The pension payable is largely dependent on a number of factors, including: the employee’s earnings history, length of service and what is known as the accrual rate of the scheme.
When the member approaches the retirement age of the scheme, there are usually many options available, which can include:
- Take the full pension available
- Take a lower pension amount and receive a tax free lump sum
- Defer taking the pension
- Transfer to a personal pension
Deciding which option is best is not straightforward and is usually irrevocable; meaning it is imperative the correct decision is made.
At CBW Financial Planning, we help clients decide which option is best for them. The advice we provide is based on our client’s personal circumstances and is tailored to their needs, wants and long-term goals. We explore all options available to help assess the best outcome.
This can include assessing whether a transfer to a personal pension is more suitable than keeping the scheme.
Transferring your benefits from a defined benefit (DB) pension scheme
Generally, it is possible to transfer a defined benefit scheme to a defined contribution (DC)/money purchase pension. If a DB scheme is transferred to a defined contribution scheme the guaranteed income available under the DB scheme will be lost.

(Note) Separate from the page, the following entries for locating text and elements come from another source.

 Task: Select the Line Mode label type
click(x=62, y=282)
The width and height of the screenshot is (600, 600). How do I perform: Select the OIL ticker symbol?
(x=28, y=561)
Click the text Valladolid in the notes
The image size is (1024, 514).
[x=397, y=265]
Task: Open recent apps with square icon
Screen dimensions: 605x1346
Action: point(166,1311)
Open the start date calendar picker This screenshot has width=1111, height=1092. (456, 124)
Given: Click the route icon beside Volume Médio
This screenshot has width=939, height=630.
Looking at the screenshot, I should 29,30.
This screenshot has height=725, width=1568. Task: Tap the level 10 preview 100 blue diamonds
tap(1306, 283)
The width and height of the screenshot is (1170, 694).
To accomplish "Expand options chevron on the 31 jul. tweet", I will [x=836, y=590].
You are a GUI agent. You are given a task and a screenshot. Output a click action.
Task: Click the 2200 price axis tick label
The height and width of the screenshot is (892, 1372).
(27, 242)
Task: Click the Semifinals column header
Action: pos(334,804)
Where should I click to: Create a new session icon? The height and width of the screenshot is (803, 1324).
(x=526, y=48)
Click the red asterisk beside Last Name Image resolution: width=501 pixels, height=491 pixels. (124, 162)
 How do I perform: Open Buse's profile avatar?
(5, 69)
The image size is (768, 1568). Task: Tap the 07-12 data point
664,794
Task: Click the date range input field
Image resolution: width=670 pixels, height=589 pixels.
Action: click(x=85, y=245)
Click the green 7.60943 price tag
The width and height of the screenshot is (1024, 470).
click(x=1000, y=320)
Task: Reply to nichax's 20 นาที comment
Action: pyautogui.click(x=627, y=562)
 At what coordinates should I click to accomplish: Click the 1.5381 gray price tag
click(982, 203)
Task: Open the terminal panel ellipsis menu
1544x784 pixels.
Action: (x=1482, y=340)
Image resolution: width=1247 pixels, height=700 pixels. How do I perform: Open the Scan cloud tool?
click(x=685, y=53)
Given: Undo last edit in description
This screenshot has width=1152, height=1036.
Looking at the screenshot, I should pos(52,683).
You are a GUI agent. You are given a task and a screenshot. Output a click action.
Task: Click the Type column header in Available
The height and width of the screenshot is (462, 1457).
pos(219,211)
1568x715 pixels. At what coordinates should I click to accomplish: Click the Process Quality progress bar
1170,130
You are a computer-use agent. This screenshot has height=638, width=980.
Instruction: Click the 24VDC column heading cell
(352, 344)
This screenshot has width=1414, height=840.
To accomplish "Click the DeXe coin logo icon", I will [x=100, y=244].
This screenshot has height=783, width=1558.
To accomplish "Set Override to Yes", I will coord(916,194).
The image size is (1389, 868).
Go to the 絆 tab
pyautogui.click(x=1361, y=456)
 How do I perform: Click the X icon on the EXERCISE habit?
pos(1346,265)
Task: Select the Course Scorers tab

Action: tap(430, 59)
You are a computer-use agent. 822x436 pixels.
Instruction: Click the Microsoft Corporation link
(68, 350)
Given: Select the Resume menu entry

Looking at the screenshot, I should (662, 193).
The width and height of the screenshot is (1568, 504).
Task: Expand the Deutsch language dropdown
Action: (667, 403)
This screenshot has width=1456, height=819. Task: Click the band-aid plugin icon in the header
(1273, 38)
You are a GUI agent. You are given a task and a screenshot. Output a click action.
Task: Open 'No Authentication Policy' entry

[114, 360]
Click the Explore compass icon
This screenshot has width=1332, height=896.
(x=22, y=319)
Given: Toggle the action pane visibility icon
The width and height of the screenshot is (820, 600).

For the majority of people, a guaranteed inflation proof pension income for the rest of their life is the best option, however, there are occasions where a transfer may be worth considering.
It is not possible to transfer a DB pension scheme which is already in payment. There are also some types of DB pension schemes where transfers are not possible, for example, public sector schemes for teachers, NHS staff and civil servants.
Why would I consider a transfer of my DB pension?
Transferring a DB pension is an important decision, and one that cannot be reversed.
Here are some of the features which should be considered when deciding whether to transfer a final salary scheme:
- Income under a defined benefit scheme is set at outset and increases each year (typically with inflation), whereas the income under a personal pension can be varied to suit the member’s needs
- On death a final salary scheme will, typically, continue to be paid to a surviving spouse at a reduced, rate and then cease once the survivor passes, whereas, the entire value of a personal pension fund can be passed on to whoever the member wishes, including their children
- Final salary pension schemes may start to pay an income when the member reaches the scheme’s “normal retirement age” (usually 60 or 65), whereas members can access a personal pension at age 55, rising to 57 in 2028
What next?
As always, the CBW Financial Planning Team are on hand to discuss any thoughts or concerns that you may have, so please do not hesitate to contact us. In the first instance, please contact Jason Toumba.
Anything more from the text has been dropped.